>> BEGIN TEXT SECTION
In response to Cifuentes’ testimony, Peña Nieto’s former chief of staff, Francisco Guzman, tweeted that the claims were “false, defamatory and absurd.” He said capturing and extraditing the kingpin had always been a “priority” for Peña Nieto’s administration. Former Mexican President Felipe Calderón, who served before Peña Nieto, also wrote on Twitter that he did not take any payments from Guzman or his Sinaloa cartel.
Jurors were later painted a bigger picture of how widespread corruption among the ranks may have hindered previous efforts to capture Guzman and other cartel leaders. U.S. Drug Enforcement Administration (DEA) Agent Victor Vazquez, who was part of a small task force that recaptured Guzman, said that for the operation to succeed, it was crucial to leave Mexican police in the dark. Past operations to bag the Sinaloa cartel’s three bosses failed when they involved the Mexican police, Vazquez said. “Simply, the corruption level—using them again was not going to work,” he told jurors.
Instead, on Feb. 22, 2014, a tiny team of about 100 trusted Mexican marines set out to capture Guzman at a beach resort in Mazatlán, Mexico. They were successful. But Guzman would eventually make his famous tunnel prison escape the next year.
>> END TEXT SECTION
▶ **GIVEN INSTRUCTION**:
Say whether each statement agrees with the passage on Guzman's capture. Answer yes or no and quote the exact words that decide it.
(a) About 100 Mexican marines set out to capture Guzman at a beach resort in Mazatlán.
(b) Vazquez said the Mexican police had to be informed for the operation to succeed.
(c) Felipe Calderón served as president after Peña Nieto.
The lines that come next have no role in this exercise.
>> BEGIN SUPPLIED INFORMATION
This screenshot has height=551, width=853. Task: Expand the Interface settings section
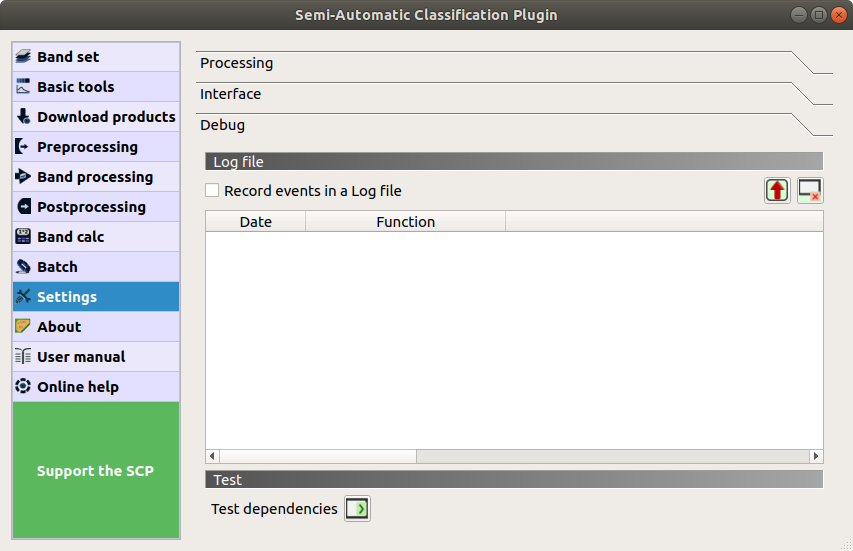tap(231, 94)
>> END SUPPLIED INFORMATION
▶ **RESPONSE**:
(a) Yes: "a tiny team of about 100 trusted Mexican marines set out to capture Guzman at a beach resort in Mazatlán, Mexico"
(b) No: "it was crucial to leave Mexican police in the dark"
(c) No: "who served before Peña Nieto"